Muggle Pensieve

Dumbledore

I use the Pensieve. One simply siphons the excess thoughts from one’s mind, pours them into the basin, and examines them at one’s leisure. It becomes easier to spot patterns and links, you understand, when they are in this form.

 (Harry Potter and the Goblet of Fire)

Do you know that feeling of anxiety and dread, when the world weighs a ton, and you just don’t know what to do? When you feel so stressed because of work or homework, and there’s just so much noise in your head that you can’t physically concentrate? It makes you wish you had a Pensieve where you could pour all those annoying thoughts and memories and make sense out of the chaos they create in your mind. Unfortunately, I happen to be a regular Muggle, and I have no way to access wands or Pensieves, so I have to cope with the stress as any other Muggle would. Some people exercise or see a therapist. Others find a way out through cigarettes or alcohol. I cope with my stress by reading or writing.

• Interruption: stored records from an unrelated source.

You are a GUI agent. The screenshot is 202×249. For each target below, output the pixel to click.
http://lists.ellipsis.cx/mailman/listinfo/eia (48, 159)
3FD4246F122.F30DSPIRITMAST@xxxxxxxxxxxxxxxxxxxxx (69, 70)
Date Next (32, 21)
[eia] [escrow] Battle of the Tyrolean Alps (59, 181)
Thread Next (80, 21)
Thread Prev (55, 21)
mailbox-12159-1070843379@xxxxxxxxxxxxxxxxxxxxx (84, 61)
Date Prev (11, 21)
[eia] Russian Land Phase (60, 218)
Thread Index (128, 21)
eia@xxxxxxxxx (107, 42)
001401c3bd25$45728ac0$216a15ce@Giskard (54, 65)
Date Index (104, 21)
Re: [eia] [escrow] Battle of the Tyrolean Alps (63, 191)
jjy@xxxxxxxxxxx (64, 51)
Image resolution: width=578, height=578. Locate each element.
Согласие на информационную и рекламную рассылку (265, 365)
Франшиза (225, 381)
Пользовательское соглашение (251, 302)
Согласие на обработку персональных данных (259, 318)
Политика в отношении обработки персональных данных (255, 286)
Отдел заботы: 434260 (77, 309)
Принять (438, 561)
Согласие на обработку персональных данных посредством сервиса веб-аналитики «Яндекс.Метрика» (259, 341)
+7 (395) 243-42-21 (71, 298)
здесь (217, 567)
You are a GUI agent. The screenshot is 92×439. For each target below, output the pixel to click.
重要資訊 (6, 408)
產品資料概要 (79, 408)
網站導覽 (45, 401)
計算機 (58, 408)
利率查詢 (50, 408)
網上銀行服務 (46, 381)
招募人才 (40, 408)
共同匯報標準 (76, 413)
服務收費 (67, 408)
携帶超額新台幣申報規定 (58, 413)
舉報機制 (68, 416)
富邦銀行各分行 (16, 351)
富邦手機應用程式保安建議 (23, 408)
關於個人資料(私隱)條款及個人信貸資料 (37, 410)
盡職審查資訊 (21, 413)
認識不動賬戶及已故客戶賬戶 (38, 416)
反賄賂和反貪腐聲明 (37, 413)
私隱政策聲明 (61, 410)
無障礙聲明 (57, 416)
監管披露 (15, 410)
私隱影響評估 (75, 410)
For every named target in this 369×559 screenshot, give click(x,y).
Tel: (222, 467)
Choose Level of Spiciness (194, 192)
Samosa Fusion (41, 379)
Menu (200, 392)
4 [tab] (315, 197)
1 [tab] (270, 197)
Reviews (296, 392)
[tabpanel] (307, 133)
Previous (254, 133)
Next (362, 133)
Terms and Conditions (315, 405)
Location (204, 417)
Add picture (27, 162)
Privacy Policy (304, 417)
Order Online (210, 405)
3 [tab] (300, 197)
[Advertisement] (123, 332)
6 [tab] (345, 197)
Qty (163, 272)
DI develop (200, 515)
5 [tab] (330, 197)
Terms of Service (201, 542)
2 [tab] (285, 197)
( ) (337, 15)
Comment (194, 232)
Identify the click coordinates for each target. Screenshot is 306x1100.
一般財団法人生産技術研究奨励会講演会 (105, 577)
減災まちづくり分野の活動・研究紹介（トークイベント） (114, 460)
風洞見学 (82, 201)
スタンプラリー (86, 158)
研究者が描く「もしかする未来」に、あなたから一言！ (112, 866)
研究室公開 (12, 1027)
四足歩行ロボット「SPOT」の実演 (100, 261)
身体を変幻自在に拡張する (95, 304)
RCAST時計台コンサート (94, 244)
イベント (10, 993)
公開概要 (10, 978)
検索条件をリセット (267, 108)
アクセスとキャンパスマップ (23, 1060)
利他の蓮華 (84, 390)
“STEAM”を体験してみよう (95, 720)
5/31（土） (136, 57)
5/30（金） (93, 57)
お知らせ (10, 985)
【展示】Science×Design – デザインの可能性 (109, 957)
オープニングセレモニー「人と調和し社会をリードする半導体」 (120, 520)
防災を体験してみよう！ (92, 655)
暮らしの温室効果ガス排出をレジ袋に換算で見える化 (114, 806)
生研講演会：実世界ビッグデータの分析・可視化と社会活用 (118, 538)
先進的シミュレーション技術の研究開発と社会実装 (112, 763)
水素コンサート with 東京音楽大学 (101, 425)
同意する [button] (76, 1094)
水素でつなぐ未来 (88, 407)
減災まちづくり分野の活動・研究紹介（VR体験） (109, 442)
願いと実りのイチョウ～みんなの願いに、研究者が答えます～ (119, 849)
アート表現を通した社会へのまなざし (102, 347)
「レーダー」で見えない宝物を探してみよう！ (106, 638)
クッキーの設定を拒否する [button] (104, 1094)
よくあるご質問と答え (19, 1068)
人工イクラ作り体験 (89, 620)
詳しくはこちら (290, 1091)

I find it’s the best way to put your thoughts in order. When you read, you leave your life behind and find shelter in someone else’s problems and fears. It gives you a sense of security; you somehow experience all the good and bad things of life without having to actually worry or try to solve the character’s problems. It’s the perfect way to escape for awhile and calm down. However, we all know we have to go back to reality sometime, and no matter how relaxing it is to live through someone else’s adventures, you’ll have to wake up and solve your own, very much real problems. That’s the reason writing is so helpful to me.

When I write, my anxiety is still there; it doesn’t just magically go away, but I get a chance to organize my mind and share my worries with a paper friend. I try to condense everything I’m feeling or experiencing into words and sentences. The noise in my head slowly goes away with each word I write, and my mind starts to focus. Without the fogginess of messy thoughts and stress, finding connections and solutions for your problems suddenly becomes a lot easier. It doesn’t work for everyone, and there are days when it doesn’t really work for me either, and I need to go back to the traditional methods: throwing things around or crying until I feel ready to write and let the feelings go. It doesn’t really matter what you write about; you could channel your anger talking about bees or magic wands. Just the action of writing and seeing the pen gliding over the white paper in fluid motions has a calming effect. Sometimes you just need to take a moment to focus on something and forget all the mess that lies around it.

I’ve often wished for a Pensieve, to take everything out of my head and see without all the chaos, like Dumbledore does when there’s too much on his mind. I realize my problems (and most people’s problems) are faaaaaaar simpler than those of Hogwarts’s former headmaster, but I think you don’t have to be one of the greatest wizards of your time or have huge problems to feel overwhelmed by your mind. What I now realise is that you don’t need a Pensieve to take a step back and put things in perspective – paper and pen are enough.

Maybe that’s how authors feel when they say, “Okay, I’m going to sit and write.” Maybe what they are really doing when they create alternate universes is letting go of their thoughts, anxieties, fears, and pleasures and somehow transferring them to fictional characters. This could be the reason why certain books and characters strike us as more vivid and real than others. We should rethink this idea of good literature as literary devices and authors meticulously planning the meaning behind every symbol, word, or punctuation mark. It might as well be a lot simpler than that. Perhaps the reason we enjoy Harry Potter so much has something to do with what J.K. Rowling was able to transmit of herself through it.  Maybe that’s the reason some of us found it natural to grow with Harry, Ron, and Hermione by our sides while patiently waiting for an owl carrying a parchment letter with McGonagall’s signature in emerald green ink.